Bonjour Sylvain et cher collègue,

La notion de personne juridique relève de l’arbitraire de la loi, et n’a pas pour moi de valeur argumentative contraignante. Après tout, la personnalité juridique du juif sous Vichy... La notion philosophique, d’origine chrétienne, est intéressante mais n’est pas non plus déterminante, sauf à considérer qu’elle ne fait que souligner la dignité particulière de tout vivant de notre espèce, par la capacité que lui donne sa nature raisonnable à poser des actes libres (je ne peux que te renvoyer à Kant si tu veux, que tu connais mieux que moi).

Pascal


Sylvain Reboul
Toute loi est arbitraire, comme l’est la règle qui nous impose en France, contrairement à l’Angleterre, de rouler à droite et non gauche sur une route à double sens de circulation..
Même l’idée d’un droit naturel n’est qu’un droit conventionnel qui se masque comme tel pour prétendre s’imposer contre un autre (ou plus vrai qu’un autre, ce qui n’a aucun sens !) .L’idée d’un droit naturel est une invention de transition pour rendre possible le passage d’un droit religieux et théocratique à un droit humain et laïque. Ce passage est fait, nous sommes sortis de la religion politique, on peut donc se passer de l’idée de droit naturel pour admettre l’idée d’un droit conventionnel ou performatif. La seule chose qu'on doit considérer est le sens, le visée de cet arbitraire performatif: En ce qui concerne l’avortement, la visée est très claire: accorder à la femme le liberté de choisir d’avoir un enfant ou non et de mettre fin à une grossesse non désirée.

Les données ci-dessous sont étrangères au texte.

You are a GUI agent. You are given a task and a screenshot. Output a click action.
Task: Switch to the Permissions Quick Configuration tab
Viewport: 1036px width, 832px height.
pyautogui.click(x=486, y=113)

La personnalité de la femme est indiscutable, celle du foetus non, dans la mesure où il n’est pas viable hors du ventre de sa mère et hors du projet de celle-ci de le mettre au monde, comme on dit. Sauf à remettre en cause la liberté pour un femme de choisir pour ne la considérer que comme un ventre qui appartiendrait à la société, cette règle s’impose comme libérale dans une société qui se dit et se veut telle.

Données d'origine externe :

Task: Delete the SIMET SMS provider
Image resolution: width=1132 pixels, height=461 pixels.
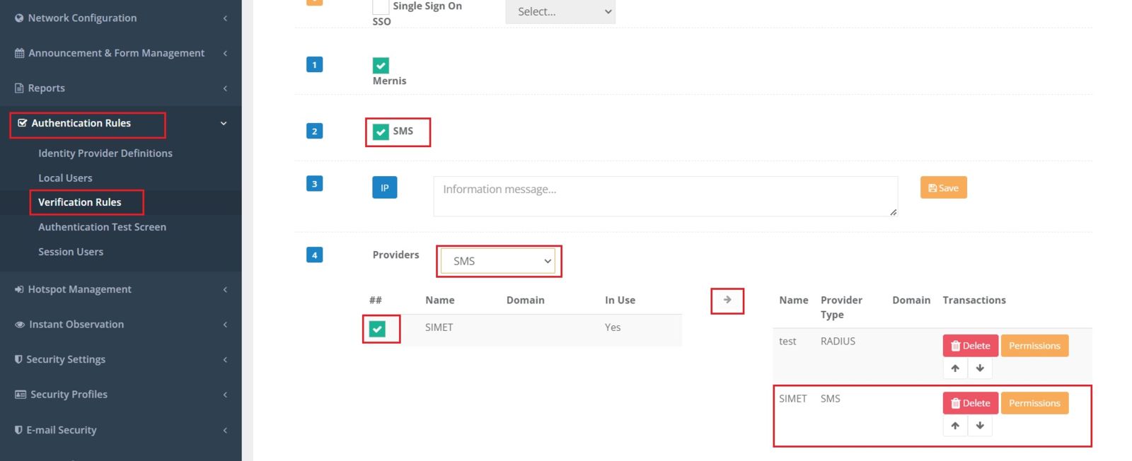Action: click(x=970, y=403)
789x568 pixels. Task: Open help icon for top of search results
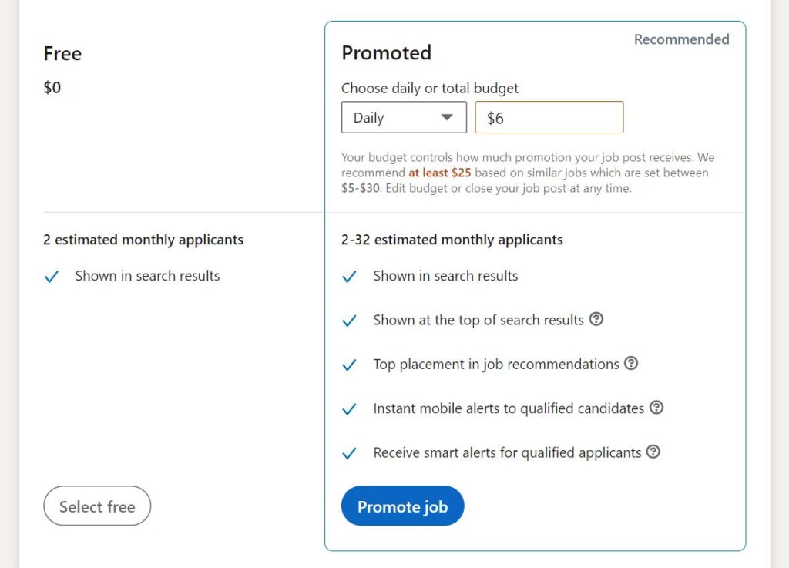(x=596, y=319)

Mais ma réponse à votre article concernait non pas cette question mais celle de savoir s’il y avait ou non une incohérence entre le jugement du Conseil Constitutionnel et la loi sur l’avortement.. Le droit est arbitraire mais se doit d’être cohérent sauf à être peu ou prou toujours contestable en lui-même. Sur cette affaire il n’ y a aucune contradiction, sauf à commette une confusion entre un droit (de faire inscrire un foetus mort sur le livret de famille) et une obligation.

On peut, à cet égard,  discuter, sur le fond, la position de Kant quant au respect de la vie: Kant, en effet ne reconnaît la valeur de la vie humaine qu’en tant que l’homme est raisonnable, et cela seul est respectable, ce qui est encore loin d’être le cas d’un embryon qui n’est pas encore socialisé et éduqué ou susceptible de l’être. En cela le droit à la vie pour Kant n’est pas sacré, la guerre ou le crime peuvent justifier que l’on tue au nom de la raison et de son histoire . De même je peux considérer que le droit de la femme, au contraire de celui du foetus, comme être de raison autonome accompli, même contre Kant, est un progrès de la raison.

Ce qui me paraît important dans le jugement de la CC, c’est que cette inscription d’un enfant mort à l’état civil n’est pas obligatoire, donc ne découle que de la liberté de la femme, comme la décision d’avorter

D’autre part, même si le foetus pourrait ,dans le futur, être considéré comme viable avant 12 semaines ; cela n’entraînerait pas nécessairement l’abolition de la loi sur l’avortement, car la liberté de la femme, en tant que personnalité juridique accomplie apte à décider de l’usage de son corps (ce qui n’a aucun sens pour un foetus) , resterait un motif suffisant pour valider, dans une logique libérale et laïque, le droit à l’avortement.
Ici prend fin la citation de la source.